The role of NAG-1 in the development and progression of cancer is complex and poorly understood. In vitro and in vivo studies in colon and prostate cancer and some experimental evidence have suggested that NAG-1 exhibits tumor-suppressor activity (18–21), while other data have suggested that it has oncogenic activity (22,23). Similarly, the role of NAG-1 in gastric cancer carcinogenesis is also controversial. NAG-1 has been demonstrated to stimulate the growth of a number of gastric cell lines, mediated by the activation of the extracellular signal-regulated kinase 1/2 (ERK1/2) pathway (3). In addition, NAG-1 has been shown to activate the protein kinase B and ERK1/2 pathways in human breast and gastric cells by the transactivation of the ErbB2/human epidermal growth factor receptor 2 oncogene (24). A clinical study revealed that NAG-1 expression was upregulated in the serum of patients with gastric cancer and that its expression markedly correlated with cancer metastasis, suggesting an oncogenic role for NAG-1 during gastric cancer progression (25). By contrast, the NAG-1 gene is capable of being induced by NSAIDs (26,27) and troglitazone (2) to inhibit the proliferation of the gastric cancer cell line and induce apoptosis in vitro, suggesting that NAG-1 functions as a tumor suppressor in the development of gastric cancer.
In the present study, it was observed that NAG-1 protein expression levels were lowest in gastric carcinoma tissues, and that this expression was significantly lower than that of tumor-adjacent normal tissues, as well as normal gastric mucosa. This suggested that NAG-1 may function as a tumor-suppressor gene in gastric cancer carcinogenesis. The expression of NAG-1 protein in human gastric carcinoma was further analyzed to evaluate its correlation with specific clinical features.
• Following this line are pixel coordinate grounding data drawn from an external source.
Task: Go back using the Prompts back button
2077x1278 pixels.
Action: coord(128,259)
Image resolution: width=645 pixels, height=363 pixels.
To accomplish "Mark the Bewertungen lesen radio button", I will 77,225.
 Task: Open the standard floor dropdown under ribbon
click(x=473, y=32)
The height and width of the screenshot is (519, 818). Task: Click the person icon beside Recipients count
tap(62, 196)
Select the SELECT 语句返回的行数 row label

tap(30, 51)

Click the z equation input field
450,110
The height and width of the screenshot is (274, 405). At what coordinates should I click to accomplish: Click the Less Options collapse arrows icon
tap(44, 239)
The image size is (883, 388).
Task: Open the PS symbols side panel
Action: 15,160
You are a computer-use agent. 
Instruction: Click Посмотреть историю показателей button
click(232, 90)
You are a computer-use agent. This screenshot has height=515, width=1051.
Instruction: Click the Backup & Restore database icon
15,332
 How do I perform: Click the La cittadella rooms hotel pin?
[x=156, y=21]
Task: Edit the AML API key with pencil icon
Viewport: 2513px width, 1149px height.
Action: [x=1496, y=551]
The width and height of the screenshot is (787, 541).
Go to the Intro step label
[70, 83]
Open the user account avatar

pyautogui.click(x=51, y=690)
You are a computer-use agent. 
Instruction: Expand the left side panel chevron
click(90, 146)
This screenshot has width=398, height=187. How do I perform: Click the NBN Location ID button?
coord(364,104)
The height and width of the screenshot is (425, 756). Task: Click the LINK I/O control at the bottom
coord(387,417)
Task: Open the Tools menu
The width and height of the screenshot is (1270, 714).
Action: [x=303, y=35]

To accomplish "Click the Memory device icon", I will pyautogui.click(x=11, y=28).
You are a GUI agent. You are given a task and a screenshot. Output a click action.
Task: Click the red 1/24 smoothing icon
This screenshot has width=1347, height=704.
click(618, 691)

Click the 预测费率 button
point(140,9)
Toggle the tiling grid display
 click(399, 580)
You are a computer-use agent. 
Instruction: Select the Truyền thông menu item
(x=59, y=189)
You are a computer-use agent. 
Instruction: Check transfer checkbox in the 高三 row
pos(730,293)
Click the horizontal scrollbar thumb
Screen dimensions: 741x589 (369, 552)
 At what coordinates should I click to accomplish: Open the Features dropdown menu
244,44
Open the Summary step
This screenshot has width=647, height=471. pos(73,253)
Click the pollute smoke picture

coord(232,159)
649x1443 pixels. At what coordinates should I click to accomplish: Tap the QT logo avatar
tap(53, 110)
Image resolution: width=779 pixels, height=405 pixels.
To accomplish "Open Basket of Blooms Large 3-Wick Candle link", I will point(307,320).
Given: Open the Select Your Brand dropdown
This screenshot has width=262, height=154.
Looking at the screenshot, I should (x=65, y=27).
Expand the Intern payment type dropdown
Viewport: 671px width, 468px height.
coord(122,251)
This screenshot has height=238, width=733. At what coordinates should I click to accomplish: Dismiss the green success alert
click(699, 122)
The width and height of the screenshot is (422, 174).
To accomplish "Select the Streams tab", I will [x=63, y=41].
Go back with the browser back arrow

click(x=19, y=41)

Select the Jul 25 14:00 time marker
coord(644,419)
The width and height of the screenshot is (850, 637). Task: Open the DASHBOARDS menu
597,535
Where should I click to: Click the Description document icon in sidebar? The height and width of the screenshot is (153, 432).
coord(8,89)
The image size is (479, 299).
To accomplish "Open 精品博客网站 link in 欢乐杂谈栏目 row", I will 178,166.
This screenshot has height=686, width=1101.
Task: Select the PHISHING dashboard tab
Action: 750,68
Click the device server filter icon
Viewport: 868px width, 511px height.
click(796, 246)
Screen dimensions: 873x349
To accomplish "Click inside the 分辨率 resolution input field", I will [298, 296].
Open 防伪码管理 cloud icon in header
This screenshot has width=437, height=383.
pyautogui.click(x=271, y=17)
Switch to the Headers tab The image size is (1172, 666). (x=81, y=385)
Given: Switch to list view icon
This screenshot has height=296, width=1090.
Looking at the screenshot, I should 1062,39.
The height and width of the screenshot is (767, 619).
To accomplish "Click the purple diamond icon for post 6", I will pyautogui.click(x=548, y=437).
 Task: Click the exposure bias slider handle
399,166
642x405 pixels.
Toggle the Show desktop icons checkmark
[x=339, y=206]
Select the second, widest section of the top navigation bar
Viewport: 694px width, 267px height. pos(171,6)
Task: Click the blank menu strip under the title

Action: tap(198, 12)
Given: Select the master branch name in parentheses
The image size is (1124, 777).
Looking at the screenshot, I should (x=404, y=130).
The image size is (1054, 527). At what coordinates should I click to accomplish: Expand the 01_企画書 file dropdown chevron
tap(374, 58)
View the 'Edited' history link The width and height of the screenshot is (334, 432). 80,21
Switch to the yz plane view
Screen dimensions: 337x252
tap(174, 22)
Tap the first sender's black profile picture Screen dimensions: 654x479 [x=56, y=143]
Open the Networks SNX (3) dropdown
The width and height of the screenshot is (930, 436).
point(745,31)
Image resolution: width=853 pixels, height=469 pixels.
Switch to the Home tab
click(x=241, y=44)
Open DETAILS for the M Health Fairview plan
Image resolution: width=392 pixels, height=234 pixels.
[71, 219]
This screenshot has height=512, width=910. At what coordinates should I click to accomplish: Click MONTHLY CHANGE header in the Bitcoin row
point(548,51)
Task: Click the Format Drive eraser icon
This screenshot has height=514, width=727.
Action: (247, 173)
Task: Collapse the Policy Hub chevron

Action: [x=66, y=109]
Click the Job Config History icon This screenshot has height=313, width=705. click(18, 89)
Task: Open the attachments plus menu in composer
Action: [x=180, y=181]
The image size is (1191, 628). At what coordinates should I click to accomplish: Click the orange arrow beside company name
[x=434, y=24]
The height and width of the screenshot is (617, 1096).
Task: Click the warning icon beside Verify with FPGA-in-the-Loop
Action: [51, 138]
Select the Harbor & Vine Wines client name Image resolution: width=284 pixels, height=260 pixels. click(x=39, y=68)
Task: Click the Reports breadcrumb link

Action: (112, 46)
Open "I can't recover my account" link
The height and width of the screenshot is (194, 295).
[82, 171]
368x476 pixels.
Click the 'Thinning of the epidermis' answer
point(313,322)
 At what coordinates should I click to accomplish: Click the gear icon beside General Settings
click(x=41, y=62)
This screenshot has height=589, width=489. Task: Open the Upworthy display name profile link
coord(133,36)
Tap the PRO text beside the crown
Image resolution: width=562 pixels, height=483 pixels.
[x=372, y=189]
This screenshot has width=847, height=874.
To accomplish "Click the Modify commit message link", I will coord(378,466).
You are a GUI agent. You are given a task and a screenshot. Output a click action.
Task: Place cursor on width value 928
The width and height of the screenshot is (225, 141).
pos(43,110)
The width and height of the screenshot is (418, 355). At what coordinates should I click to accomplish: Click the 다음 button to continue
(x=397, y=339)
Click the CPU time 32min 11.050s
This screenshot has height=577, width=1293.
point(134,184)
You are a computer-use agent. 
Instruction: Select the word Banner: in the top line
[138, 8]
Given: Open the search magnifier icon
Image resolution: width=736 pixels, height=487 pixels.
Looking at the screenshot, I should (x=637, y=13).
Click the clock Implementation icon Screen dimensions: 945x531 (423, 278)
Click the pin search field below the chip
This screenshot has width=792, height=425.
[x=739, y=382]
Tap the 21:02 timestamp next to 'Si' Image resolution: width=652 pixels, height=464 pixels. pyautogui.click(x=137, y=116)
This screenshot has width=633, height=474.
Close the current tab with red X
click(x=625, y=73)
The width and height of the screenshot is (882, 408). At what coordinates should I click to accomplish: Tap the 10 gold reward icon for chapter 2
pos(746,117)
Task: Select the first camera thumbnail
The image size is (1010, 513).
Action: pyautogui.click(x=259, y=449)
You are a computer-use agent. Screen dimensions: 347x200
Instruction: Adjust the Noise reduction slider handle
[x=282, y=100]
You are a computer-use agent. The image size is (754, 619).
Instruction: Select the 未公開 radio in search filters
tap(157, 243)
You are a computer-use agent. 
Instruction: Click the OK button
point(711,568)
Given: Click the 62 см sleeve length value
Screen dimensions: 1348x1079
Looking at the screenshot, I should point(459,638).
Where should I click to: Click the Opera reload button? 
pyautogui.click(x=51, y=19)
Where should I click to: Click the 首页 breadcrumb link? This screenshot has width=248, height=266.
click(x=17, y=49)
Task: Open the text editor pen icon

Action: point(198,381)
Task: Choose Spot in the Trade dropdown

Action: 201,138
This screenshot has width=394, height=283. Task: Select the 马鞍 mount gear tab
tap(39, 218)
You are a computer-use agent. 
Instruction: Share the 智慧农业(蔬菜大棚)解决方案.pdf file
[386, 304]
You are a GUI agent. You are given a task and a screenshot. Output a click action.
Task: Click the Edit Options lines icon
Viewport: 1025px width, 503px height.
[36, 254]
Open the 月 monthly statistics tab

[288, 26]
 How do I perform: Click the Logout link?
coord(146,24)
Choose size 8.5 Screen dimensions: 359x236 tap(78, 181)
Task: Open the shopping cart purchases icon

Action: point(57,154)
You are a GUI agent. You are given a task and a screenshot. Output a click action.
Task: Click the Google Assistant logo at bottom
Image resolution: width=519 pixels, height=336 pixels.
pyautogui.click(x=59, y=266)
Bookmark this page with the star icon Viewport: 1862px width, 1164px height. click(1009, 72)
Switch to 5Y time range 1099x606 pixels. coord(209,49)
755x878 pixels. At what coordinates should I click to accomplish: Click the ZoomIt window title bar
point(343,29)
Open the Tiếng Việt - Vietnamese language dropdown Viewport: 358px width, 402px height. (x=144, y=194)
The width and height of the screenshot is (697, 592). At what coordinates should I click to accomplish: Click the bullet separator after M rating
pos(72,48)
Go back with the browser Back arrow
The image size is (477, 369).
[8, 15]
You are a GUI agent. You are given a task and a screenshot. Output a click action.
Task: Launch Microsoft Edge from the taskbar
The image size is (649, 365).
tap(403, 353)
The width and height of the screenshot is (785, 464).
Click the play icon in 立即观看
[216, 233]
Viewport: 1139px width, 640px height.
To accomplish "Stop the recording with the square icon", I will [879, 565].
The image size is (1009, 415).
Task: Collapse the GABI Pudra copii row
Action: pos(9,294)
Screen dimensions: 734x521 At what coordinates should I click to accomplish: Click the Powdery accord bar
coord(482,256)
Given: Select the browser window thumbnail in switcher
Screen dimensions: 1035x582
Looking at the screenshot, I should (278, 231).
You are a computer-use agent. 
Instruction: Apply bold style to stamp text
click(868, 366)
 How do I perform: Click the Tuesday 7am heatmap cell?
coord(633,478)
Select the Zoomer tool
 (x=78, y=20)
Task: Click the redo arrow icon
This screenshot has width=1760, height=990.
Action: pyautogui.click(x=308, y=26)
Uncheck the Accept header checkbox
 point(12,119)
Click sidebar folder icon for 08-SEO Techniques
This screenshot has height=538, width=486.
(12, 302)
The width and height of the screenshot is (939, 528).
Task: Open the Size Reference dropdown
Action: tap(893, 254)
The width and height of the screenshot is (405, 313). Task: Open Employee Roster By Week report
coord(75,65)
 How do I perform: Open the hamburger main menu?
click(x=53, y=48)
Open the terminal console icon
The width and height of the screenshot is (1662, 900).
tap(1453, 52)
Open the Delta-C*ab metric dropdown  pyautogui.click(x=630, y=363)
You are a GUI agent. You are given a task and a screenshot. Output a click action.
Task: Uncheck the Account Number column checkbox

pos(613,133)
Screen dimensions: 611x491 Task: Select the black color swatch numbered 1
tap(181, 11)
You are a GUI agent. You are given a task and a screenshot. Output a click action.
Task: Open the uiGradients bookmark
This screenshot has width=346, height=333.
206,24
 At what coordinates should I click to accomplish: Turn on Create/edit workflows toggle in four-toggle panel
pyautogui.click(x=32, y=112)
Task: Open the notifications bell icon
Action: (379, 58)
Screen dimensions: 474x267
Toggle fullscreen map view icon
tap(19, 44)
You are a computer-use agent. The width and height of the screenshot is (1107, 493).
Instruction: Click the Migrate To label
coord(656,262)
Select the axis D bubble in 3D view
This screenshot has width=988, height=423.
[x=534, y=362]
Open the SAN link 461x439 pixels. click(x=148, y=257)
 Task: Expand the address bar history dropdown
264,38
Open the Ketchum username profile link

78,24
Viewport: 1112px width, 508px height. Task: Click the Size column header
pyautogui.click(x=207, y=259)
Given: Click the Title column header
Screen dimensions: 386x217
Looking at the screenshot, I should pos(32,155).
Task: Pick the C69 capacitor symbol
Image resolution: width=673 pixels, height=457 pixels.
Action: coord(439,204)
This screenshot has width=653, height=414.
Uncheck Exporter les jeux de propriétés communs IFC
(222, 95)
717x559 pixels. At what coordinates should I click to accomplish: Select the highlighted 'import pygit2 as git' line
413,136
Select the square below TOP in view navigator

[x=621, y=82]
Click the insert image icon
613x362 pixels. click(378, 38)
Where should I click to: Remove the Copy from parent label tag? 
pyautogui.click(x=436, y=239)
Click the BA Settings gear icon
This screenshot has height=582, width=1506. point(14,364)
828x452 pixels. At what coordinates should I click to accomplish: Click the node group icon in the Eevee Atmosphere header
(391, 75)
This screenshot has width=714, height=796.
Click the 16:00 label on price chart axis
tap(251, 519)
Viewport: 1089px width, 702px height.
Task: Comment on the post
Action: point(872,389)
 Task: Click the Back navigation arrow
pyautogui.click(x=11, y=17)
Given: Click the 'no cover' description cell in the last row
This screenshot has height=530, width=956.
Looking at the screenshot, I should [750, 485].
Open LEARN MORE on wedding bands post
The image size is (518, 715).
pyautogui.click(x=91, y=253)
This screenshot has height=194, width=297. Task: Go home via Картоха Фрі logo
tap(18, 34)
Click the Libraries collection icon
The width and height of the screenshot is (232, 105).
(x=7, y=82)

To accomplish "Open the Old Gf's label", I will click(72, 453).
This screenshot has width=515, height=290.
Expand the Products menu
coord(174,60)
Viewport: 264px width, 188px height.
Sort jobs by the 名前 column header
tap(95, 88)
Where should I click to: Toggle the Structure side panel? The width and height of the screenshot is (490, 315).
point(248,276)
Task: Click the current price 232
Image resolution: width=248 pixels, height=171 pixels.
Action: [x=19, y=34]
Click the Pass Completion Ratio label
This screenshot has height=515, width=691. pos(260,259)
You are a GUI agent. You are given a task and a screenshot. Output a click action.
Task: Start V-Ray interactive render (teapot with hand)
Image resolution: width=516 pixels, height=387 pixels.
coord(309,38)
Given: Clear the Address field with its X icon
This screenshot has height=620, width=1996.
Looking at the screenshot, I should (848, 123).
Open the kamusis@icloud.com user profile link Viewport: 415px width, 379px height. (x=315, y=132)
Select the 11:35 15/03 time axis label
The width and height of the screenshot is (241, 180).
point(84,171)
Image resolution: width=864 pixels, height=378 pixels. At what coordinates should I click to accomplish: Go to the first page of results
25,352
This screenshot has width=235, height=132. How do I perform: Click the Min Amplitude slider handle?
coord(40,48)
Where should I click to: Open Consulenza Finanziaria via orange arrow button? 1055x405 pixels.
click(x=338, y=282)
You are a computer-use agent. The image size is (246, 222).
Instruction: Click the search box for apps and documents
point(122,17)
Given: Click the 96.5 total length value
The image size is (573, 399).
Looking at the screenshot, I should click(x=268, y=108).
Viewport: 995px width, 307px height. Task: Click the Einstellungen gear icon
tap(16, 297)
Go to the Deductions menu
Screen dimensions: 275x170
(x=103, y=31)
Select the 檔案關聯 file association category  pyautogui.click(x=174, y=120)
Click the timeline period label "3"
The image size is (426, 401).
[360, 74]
NAG-1 protein expression exhibited no correlation with tumor infiltration degree, TNM stage or tumor size, which was inconsistent with the study by Park et al(4). The NAG-1 protein expression intensity was inversely correlated with the differentiation of gastric cancer, suggesting that NAG-1 may be involved in regulating the differentiation of gastric cancer. Furthermore, the NAG-1 protein expression in tumor-adjacent normal gastric tissues was higher than that in the normal gastric mucosa, which was attributed to the relatively superficial sampling of the endoscopic biopsy.
NAG-1 expression in normal and cancer tissues has been investigated in a number of studies, which were subsequently reviewed by Mimeault and Batra (28). Collectively, there is no clear consensus regarding the expression levels of NAG-1 in tumors compared with normal tissues, although the majority of the data indicate higher expression in tumors relative to normal tissues. One consideration is the variations in methodologies used to measure NAG-1 expression by different investigators (29). The specificity of the antibodies used to measure the expression of NAG-1 in a number of the studies is frequently not clearly stated. The use of an antibody that detects the monomer form, while poorly reacting with the dimer form, is likely to yield conflicting expression data when compared with the use of an antibody that reacts well with the dimer and poorly with the monomers.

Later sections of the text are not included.